Es más de lo mismo, pero con una particularidad, hay una fuerza, procedente de uno de los destrozos de EU/IU, Compromis. Con los datos de las autonómicas es suficiente para la reflexión.

PARTIDO VOTOS ESCAÑOS
PP 653.186 31
PSOE 505.186 23
COMPROMIS 452.654 19
PODEMOS 279.596 13
EU/IU 106.047 0

He escogido Valencia porque es uno de los faros de la corrupción y donde las Ritas y Fabras parecían destinados a reinar por los siglos de los siglos, por como se vende en los medios de comunicación que el PP ha ganado con minoría una alianza de la izquierda va a imposibilitar que formen gobierno, y porque parece que es la izquierda quien tiene que apoyar aL PSOE para que forme gobierno. Los datos son muy tozudos y demuestran lo contrario.

En Valencia, están hasta las narices de la corrupción y echan al PP por la izquierda no el PSOE. La suma de votos de Compromis, Podemos y EU superan los 800.000, pero al ir divididos, aparece el PP como vencedor y el PSOE como alternativa para desplazarlos. Lástima de oportunidad perdida, deben reflexionar las tres organizaciones, algunas más que otras, pero por razones de emergencia EU que con sus 100 mil votos no logra el 5% y no tiene representación alguna, restándole escaños a la izquierda, tanto querer cuidar y “fidelizar” sus escaños que se han quedado sin ninguno. No me he entretenido en sacar cuantos escaños corresponderían a la izquierda de ir junta, pero las cifras cantan, más si incorporamos los votos tirados de EU. Sólo Compromis y Podemos por separado ya superan al PSOE y al PP, juntos sería para hacer una falla con “calores”.

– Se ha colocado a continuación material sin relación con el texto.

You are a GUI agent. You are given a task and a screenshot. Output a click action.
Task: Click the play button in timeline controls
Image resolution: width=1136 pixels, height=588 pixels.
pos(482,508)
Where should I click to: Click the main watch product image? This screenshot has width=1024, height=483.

Hay muchos más ejemplos por todo el estado, en municipales y autonómicas, una reflexión saco Donde se ha ido en plataformas de unidad popular el pueblo se ha volcado, ha votado y ha hecho posible el cambio, como lo administremos ahora es otra cosa, pero donde se ha ido dividido el pueblo nos ha castigado a todas las candidaturas, Ojo IU, sin representación en Madrid y Comunidad Valenciana, hay muchos riesgos de desaparecer, el análisis y medidas les toca a ellos. Cuidado Podemos, si sigue andando solo, como demuestra Madrid, no llegan a tocar el cielo, hacen falta muchas manos para construir, Podemos ha sido un revulsivo, pero corren el riesgo de creerse los llamados, y pueden menos preciar a otras organizaciones, por muy debilitadas que estén hoy, tienen su historia y mucho que aportar, algunas experiencias anteriores hay, de querer dar el sorpazo y si no cuentas con apoyos, el sorpazo te lo dan a ti.